Remember Mary Surratt, the woman convicted of participating in the Lincoln assassination, the first woman legally hanged in the United States? Nobody expected her to be hanged. Everyone figured President Johnson would pardon her. President Johnson expected to pardon her. But the pardon didn’t get to him, because Jim Lane and a friend physically barred the way, keeping Mrs. Surratt’s daughter, weeping, outside the door.

Jim Lane eventually committed suicide when a financial scandal caught up with him.)

Racism is a stupid philosophy, but that doesn’t mean all racists are stupid people. Asa/Forrest Carter found a way to siphon off liberal money and get his victims to thank him for taking it from them.

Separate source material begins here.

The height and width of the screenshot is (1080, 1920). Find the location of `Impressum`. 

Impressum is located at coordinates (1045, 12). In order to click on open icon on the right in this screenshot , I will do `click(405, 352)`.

It must have felt sweet. When he was sober.

The Chess Machine, by Robert Löhr

For his first novel, accomplished German author and playwright Robert Löhr spins a remarkable yarn from an obscure historical incident. In 1770, Baron Wolfgang von Kempelen revealed a clockwork device called the Mechanical Turk. It was a chess-playing automaton or at least was presented as such. In reality, it was a clever bit of gears and controls beneath the wooden façade of a stern Turkish chess master (about which Edgar Allen Poe writes in this essay, having witnessed the Turk many years later).

In The Chess Machine, Löhr uses that stone to produce a 300-page soup of deception, ambition, lust, loyalty, prejudice, and faith—with a touch of murder. The lead character is the man within the machine, the brilliant Tibor Scardanelli. Tibor’s religious worldview frames most the drama. When he is first offered a job as the automaton’s mind, he refuses it, citing the commandment to avoid false witness. Within a day his circumstances become so desperate that he runs to find Kempelen to accept the offer. From that point on, Tibor, a dwarf who had lived as an outcast of society, has to become non-existent, because no one can know that Kempelen has been associating with a man who could fit inside his new chess machine.

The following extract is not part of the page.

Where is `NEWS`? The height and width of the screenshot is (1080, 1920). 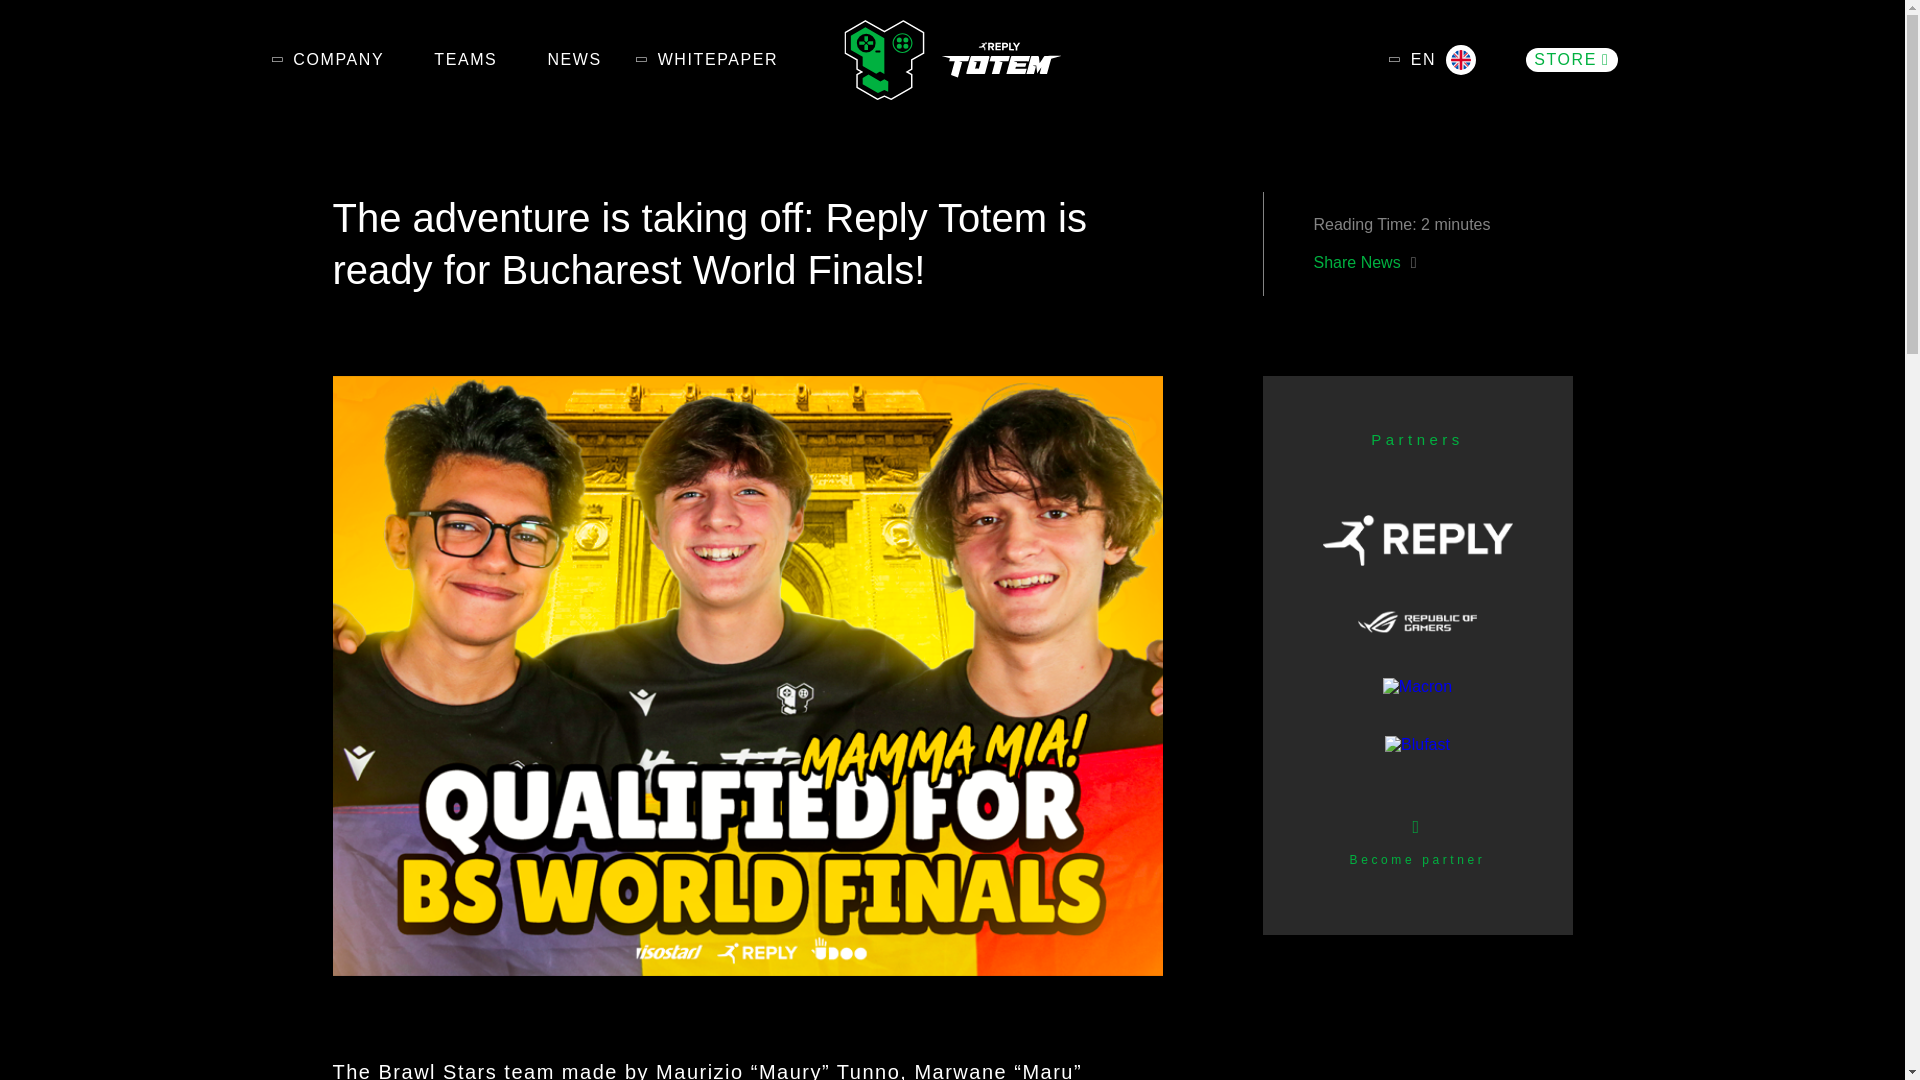
NEWS is located at coordinates (574, 60).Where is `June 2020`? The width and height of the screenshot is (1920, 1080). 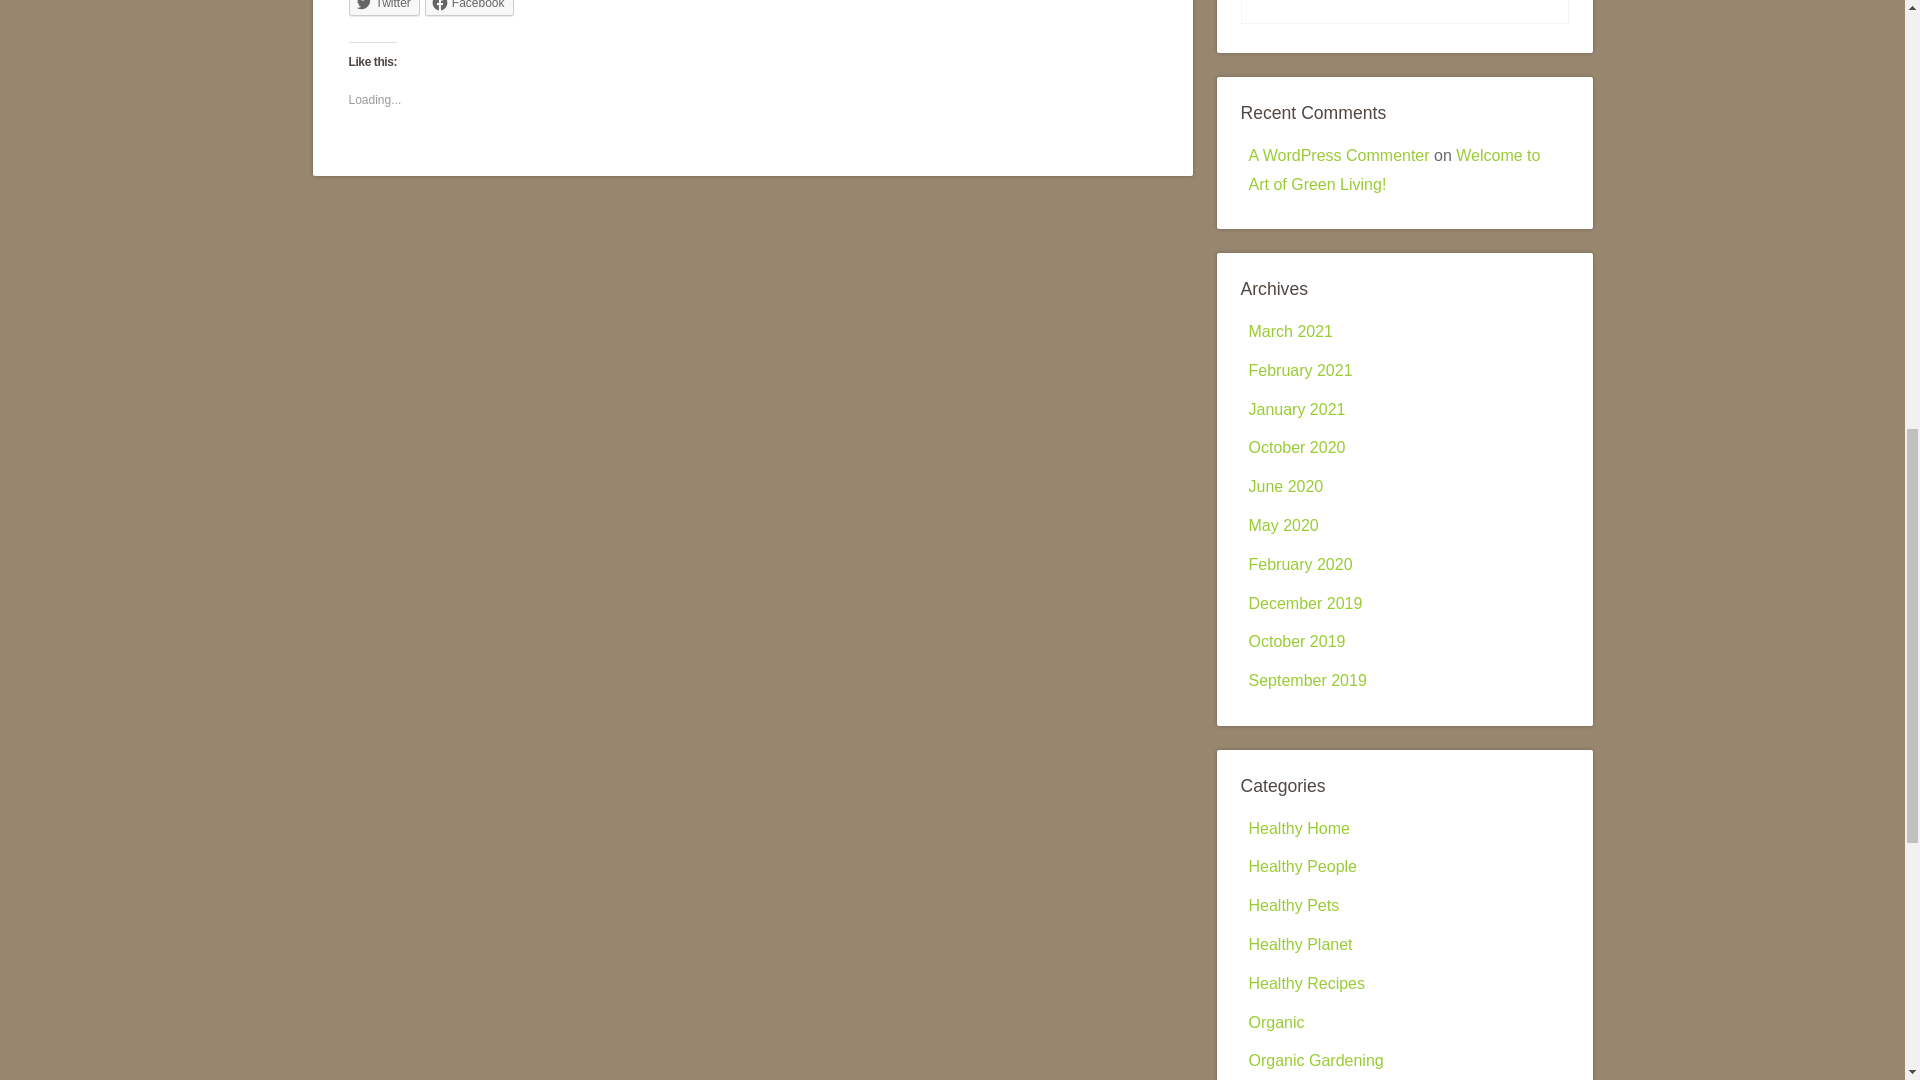
June 2020 is located at coordinates (1285, 486).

When he arrives at the workshop which is to be his entire world for several months, Tibor meets another outcast working with Kempelen, a Jew named Jakob whose woodcarving gives the Turk its mystic aura. The three men are a wild success everywhere they perform, which stirs up envy among the mechanicians who know it can’t be done and fear from priests and parishioners who believe it’s of the devil. The deception grows dangerous when a beautiful woman dies while alone with the machine. That’s more of a teaser than you’ll get from the video created by the book’s Dutch publisher.

Tibor causes the most trouble for himself when he sneaks away from Kempelen’s in-house arrest to breathe the wild air of the world. One time he gets caught up in a Viennese masquerade party. Another time he takes refuge with a somewhat deranged sculptor. In both cases, he is carried away by the lust of the flesh and deeply troubled by his sin. This is the most realistic conflict Löhr describes. Tibor is powerless over his sin, and he pleads for God’s absolution. Yet even while he prays, one time, his thoughts turn salacious. Horrified at himself, he stabs his legs with carving tools, hoping to pay for God’s forgiveness. I wish I could say he learned that forgiveness was already bought for him through Jesus Christ, but the story ends ambivalent on this point—perhaps leaving his faith at an altar, perhaps only leaving one faith tradition for another.

The Chess Machine winds up slowly and spins a dramatic finish. It isn’t a safe book (thinking of Association of Christian Retailer guidelines), but it is enjoyable and smart. Translator Anthea Bell did an excellent job bringing this work to English.